The protocols that govern the way computers talk on the Internet largely assume that there are reliable low latency connections between any two points on the net. But several applications where we'd like to get the benefits of computer networking do not conform to that assumption. For instance, when NASA sends an instruction to a Mars Rover, there are both latency (speed of light delay) and disruption problems (no line of sight from Earth to Mars because the rover is on the back side of Mars right now, or it is the weather is bad at the receiving station). Another example is the challenge of getting the benefits of the Internet to a villiage in a developing nation. Traditional telecommunications technology cannot reach it cost-effectively, but a guy on a motorcycle can visit twenty such villages in a week much more cheaply than one could build a network to those twenty villages.
The Disruption Tolerant Networking (DTN) family of specifications and protocols lay out an architecture and mechanism to keep data moving even in the face of the difficulties these new environments present. For more information on DTN, visit the DTN Research Group web page. In particular, download and read Forrest Warthman's tutorial for a great introduction to all the concepts and terms in the DTN world.
DTN2 is the name for a reference implementation of the DTN protocols. It is designed as an experimental platform where researchers can validate the protocol designs, and do experiments to show that the DTN protocols are working as expected. For more information about DTN2's architecture and role as a platform for experimentation, see this paper by Michael Demmer and others.
Though DTN2 appeals to researchers, it is also intended to be high-quality, production-grade code ready for use in real world deployments. It has already been deployed to Cambodia and India as part of the TIER, Project, to Swedish Lapland as part of the N4C project, and we hope to see it deployed to many other environments that need to benefits of a DTN.

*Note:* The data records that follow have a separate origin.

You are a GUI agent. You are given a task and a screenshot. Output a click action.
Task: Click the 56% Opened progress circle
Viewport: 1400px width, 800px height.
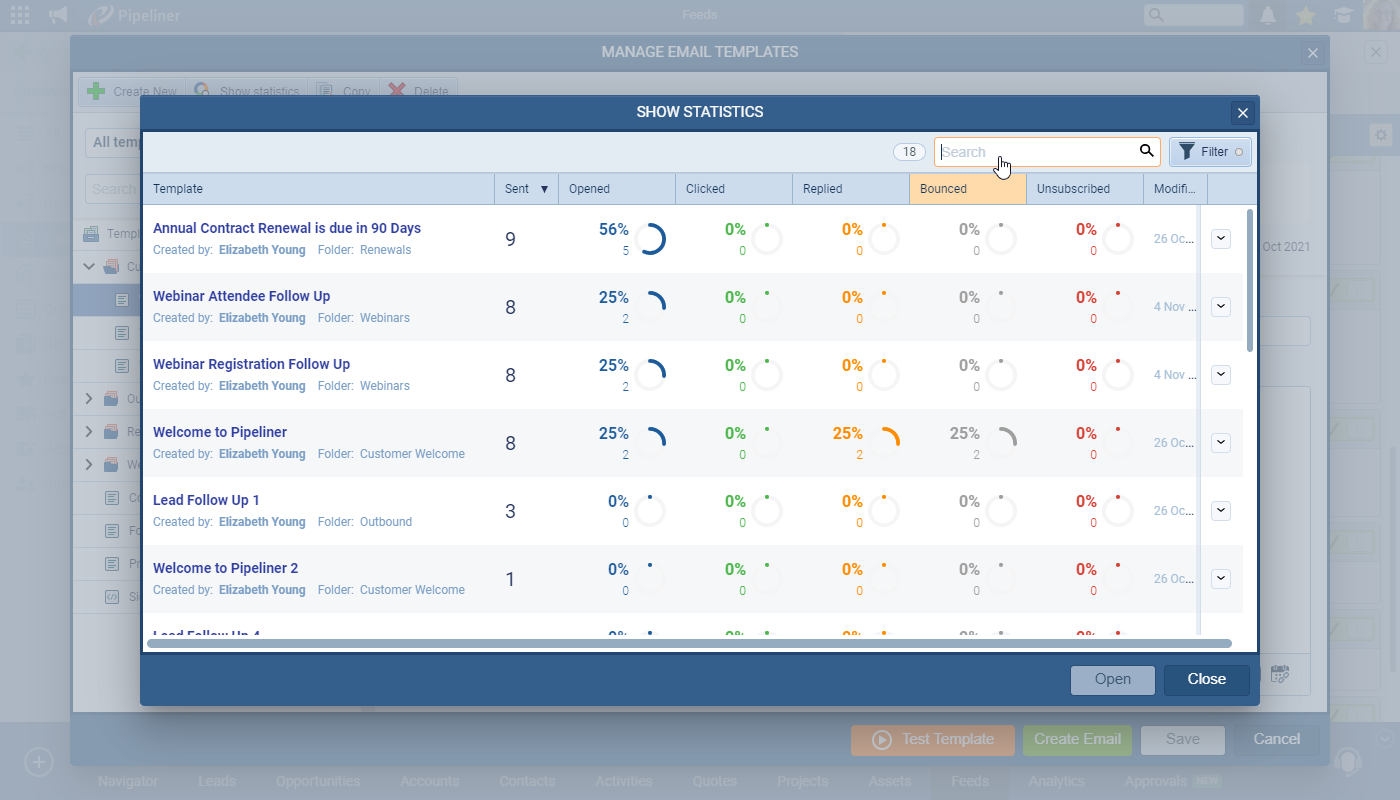click(x=651, y=238)
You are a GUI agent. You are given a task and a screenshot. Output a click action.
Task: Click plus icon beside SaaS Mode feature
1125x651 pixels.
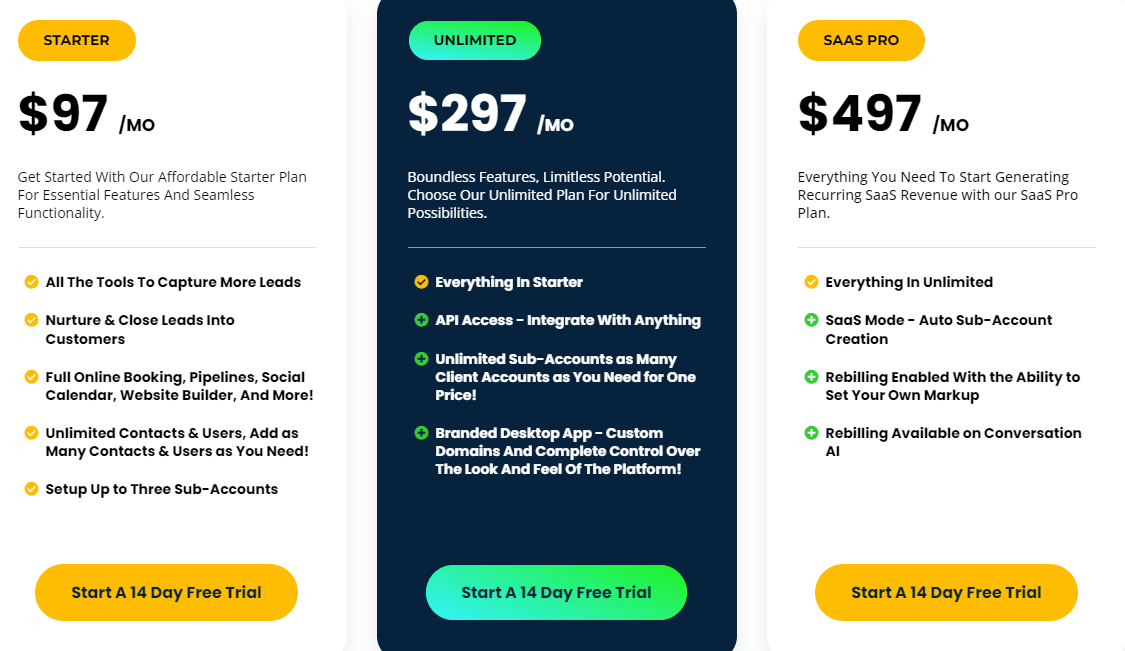811,319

DTN2 primarily implements The DTN Bundle Protocol defined in the experimental specification RFC 5050. An RFC 5050-based DTN transmits data in the form of bundles that may be much larger than typical packets transmitted on IP networks. DTN2 also optionally supports the Bundle Security Protocol to provide authentication and/or integrity protection for transmitted bundles if required by the application. Bundles can be transmitted over either over (IP) transport layers or various link layers including Ethernet and Bluetooth. DTN2 implements a number of convergence layers that interface between the Bundle Protocol and the transports. DTN2 also provides a number of routing mechanisms to direct the forwarding of bundles to their intended destinations including a static routing scheme based on pre-configured routes and epidemic routing which floods bundles to any node it encounters.
We have ceased working on DTN1 in favor of DTN2, which has a significantly improved architecture for experimentation. DTN1 is still available from the DTN Research Group home page. You really should be using DTN2 for any new experiments or deployments.